* _Exercise data_
******
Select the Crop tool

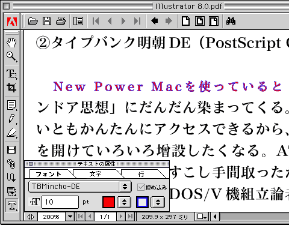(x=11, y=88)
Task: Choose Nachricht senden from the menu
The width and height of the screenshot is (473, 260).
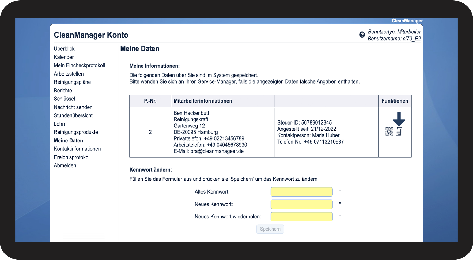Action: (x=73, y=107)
******
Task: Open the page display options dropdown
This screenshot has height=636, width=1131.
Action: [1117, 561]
******
* _Problem to solve_
What is needed is every line from the data above that includes the string "Task", copied out.

* _Solution below_
Task: Choose Nachricht senden from the menu
Task: Open the page display options dropdown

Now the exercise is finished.